Logo após o nascer do sol, a inversão térmica começa a se dissipar por causa do gradual aquecimento do solo e do ar. A partir disso, o ar aquecido que se forma sobe, e proporcionalmente, o ar resfriado cai, voltando à normalidade da circulação atmosférica. A inversão térmica acontece com mais frequência nas regiões que possui um solo que absorve muito calor durante o dia e que o perde ao longo da noite.

Quando a inversão térmica é um problema

Em grandes cidades, como as capitais brasileiras e do mundo, com a intensa atividade industrial e uma numerosa quantidade de veículos nas ruas, a camada de ar frio concentra muitos poluentes, é como se a fumaça ficasse “presa” e contaminasse o ar. Por isso, as metrópoles sofrem um grande problema quando apresentam o fenômeno.

O que também contribui para as consequências maléficas da inversão térmica são as grades concentrações de áreas construídas e a impermeabilização do solo, devido ao asfalto, o cimento e as calçadas. O desmatamento é outro fator relevante para a maior ocorrência de poluição.

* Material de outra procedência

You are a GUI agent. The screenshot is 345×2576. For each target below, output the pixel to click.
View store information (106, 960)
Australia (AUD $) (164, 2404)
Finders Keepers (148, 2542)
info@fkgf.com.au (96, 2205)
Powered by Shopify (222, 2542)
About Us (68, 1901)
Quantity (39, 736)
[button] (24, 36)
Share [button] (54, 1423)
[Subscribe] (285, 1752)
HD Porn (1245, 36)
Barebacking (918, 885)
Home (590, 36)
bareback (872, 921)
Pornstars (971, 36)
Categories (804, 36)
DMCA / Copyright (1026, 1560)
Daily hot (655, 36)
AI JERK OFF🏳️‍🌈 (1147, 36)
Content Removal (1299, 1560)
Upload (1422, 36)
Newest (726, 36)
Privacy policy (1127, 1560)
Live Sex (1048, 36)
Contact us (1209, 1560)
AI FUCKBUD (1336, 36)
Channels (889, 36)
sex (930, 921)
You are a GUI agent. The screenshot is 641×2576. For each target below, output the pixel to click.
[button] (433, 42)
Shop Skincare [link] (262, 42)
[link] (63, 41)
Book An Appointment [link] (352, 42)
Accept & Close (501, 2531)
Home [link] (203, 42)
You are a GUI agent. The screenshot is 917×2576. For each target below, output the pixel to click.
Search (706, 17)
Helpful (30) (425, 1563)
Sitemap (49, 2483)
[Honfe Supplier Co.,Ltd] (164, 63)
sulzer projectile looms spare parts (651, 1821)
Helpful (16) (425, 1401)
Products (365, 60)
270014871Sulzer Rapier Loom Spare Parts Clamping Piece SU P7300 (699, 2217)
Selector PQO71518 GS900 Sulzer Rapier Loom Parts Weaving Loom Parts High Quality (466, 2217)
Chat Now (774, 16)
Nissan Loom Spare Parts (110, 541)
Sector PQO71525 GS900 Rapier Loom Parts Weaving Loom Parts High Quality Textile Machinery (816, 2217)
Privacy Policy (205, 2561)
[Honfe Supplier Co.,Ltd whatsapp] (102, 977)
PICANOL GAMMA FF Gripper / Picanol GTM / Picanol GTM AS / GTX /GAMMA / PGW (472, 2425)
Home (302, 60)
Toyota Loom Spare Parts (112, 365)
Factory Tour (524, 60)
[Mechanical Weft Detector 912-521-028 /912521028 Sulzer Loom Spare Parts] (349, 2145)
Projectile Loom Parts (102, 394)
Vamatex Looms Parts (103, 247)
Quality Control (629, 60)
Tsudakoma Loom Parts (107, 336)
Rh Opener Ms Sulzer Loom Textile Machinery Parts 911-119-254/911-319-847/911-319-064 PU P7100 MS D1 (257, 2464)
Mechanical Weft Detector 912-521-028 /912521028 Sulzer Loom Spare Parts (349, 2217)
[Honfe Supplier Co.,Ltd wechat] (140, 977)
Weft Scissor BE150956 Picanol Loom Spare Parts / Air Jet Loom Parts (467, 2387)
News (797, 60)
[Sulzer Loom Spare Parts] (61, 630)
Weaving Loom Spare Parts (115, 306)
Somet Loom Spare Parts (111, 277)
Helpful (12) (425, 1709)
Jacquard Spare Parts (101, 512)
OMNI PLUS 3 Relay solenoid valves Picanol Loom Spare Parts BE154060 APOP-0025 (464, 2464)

O problema, portanto, está no fato da camada de ar frio que não consegue se dissipar e que concentra toneladas de poluentes, provenientes de várias fontes. Assim, agrava-se a poluição das baixas camadas da atmosfera.

No entanto, nos dias quentes é mais difícil de acontecer a inversão térmica. Nesses dias, os raios solares esquentam o solo, que transfere o calor para o ar acima dele. Esse ar aquecido, mais leve e menos denso sobe e leve embora os poluentes. Por esse motivo, o nível de poluição do ar, normalmente, é maior no inverno do que no verão.

Inversão térmica em São Paulo

Nas metrópoles, como é o caso de São Paulo, fica visível a “fronteira” entre as duas camadas de ar. Quando a inversão térmica ocorre na capital paulista, é possível observar o fenômeno ao perceber que próximo do chão, o ar é escuro e possui cheio de fumaça. Logo acima, o céu é azul. Essa linha que se forma e divide o ar sujo do ar limpo é a chamada zona de transição do ar frio e o ar quente.

Com isso, fica impossível formarem-se as correntes de ar ascendentes na atmosfera. Os resíduos poluidores, por sua vez, se concentram junto à superfície, agravando os efeitos da poluição. Por isso, é comum que os habitantes de São Paulo sofram com irritação nos olhos, nariz e garganta.

Além disso, a inversão térmica pode ocorrer também quando existe a chegada de uma frente fria, que sempre vem por baixo da frente quente. A frente pode ficar algum tempo estagnada no local, podendo permanecer por algumas horas ou até mesmo dias.